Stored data

* * * *

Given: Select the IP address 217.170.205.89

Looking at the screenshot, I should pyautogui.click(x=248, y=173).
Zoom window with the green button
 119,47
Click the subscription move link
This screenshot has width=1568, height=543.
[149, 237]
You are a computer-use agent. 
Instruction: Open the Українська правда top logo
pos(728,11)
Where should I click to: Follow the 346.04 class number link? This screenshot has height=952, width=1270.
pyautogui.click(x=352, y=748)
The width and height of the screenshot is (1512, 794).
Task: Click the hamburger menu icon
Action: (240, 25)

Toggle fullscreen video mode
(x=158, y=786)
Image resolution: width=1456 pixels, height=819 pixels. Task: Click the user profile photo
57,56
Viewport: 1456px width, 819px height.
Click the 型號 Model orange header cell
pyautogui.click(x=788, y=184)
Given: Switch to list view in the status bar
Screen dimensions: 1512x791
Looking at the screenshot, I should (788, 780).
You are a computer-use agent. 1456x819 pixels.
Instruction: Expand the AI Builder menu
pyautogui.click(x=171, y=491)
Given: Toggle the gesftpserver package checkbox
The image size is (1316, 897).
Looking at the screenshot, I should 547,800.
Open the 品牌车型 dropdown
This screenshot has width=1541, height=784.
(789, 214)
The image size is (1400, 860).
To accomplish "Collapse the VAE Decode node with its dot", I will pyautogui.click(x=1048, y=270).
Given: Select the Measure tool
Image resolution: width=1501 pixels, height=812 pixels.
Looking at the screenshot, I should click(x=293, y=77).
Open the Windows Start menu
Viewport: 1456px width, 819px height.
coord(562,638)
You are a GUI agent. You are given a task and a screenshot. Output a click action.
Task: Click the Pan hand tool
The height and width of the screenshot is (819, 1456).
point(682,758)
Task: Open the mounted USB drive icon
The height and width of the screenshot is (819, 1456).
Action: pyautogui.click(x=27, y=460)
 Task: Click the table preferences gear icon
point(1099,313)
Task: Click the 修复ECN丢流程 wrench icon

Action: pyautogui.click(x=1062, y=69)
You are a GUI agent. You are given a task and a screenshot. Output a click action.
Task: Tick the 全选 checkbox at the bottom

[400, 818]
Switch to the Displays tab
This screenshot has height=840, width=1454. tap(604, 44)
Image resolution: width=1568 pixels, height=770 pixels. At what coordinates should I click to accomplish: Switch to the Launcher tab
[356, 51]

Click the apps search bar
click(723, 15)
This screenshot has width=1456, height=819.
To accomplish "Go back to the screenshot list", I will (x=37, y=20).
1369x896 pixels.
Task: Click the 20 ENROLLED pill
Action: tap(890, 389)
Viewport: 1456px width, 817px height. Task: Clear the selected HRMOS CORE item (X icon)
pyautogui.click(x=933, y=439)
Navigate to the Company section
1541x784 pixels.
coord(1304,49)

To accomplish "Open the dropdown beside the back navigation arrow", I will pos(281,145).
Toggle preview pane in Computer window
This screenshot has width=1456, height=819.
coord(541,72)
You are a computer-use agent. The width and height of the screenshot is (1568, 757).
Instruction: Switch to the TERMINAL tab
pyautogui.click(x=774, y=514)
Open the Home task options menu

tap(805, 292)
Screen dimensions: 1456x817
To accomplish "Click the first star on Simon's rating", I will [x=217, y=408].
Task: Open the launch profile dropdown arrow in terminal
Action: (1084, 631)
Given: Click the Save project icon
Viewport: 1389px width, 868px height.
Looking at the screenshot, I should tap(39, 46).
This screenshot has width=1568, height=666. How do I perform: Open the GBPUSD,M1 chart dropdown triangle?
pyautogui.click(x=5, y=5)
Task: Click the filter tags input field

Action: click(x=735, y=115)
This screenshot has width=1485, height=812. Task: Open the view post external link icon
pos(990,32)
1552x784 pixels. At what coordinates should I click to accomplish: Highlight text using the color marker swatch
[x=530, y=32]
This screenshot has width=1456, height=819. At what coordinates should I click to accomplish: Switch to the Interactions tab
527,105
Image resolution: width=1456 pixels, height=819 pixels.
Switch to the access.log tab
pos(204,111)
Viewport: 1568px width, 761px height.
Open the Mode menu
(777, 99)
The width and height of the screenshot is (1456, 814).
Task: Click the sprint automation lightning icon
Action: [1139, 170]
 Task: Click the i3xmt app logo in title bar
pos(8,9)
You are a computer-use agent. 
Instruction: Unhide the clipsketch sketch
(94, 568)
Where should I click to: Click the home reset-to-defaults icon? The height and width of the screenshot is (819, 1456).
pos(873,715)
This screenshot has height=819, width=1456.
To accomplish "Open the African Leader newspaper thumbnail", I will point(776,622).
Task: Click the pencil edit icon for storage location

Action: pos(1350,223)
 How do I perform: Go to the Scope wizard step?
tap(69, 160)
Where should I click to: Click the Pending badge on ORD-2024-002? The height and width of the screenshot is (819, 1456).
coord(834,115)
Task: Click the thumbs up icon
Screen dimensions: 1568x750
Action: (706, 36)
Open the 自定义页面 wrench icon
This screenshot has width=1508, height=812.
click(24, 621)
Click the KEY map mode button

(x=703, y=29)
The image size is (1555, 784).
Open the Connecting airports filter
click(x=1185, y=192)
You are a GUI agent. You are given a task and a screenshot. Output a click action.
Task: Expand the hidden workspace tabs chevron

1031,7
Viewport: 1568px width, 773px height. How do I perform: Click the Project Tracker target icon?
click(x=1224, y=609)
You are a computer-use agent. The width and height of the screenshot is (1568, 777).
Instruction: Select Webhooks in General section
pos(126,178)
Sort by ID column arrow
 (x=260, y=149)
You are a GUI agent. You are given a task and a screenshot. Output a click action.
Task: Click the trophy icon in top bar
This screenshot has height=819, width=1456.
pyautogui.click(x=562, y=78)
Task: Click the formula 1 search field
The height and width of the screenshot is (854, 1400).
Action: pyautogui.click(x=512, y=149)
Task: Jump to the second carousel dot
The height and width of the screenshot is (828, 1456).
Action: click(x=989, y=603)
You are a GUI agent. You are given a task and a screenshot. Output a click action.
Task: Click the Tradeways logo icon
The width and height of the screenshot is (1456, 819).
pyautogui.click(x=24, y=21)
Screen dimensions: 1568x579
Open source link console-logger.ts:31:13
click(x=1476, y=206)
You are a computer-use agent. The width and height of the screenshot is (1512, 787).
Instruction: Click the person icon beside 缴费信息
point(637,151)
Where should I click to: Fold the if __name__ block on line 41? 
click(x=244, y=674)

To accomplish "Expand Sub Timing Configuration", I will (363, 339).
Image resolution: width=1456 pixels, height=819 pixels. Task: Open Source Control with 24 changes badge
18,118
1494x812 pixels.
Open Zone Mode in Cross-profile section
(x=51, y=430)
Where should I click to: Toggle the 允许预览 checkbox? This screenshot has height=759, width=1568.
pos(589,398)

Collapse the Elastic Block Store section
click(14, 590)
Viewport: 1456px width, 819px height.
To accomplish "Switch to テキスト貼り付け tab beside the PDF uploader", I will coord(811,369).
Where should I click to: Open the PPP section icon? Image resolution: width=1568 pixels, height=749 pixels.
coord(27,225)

* * * *

Only lines holding the word "tool" are wanted, so copy each of them from the records above.

Given: Select the Measure tool
Task: Click the Pan hand tool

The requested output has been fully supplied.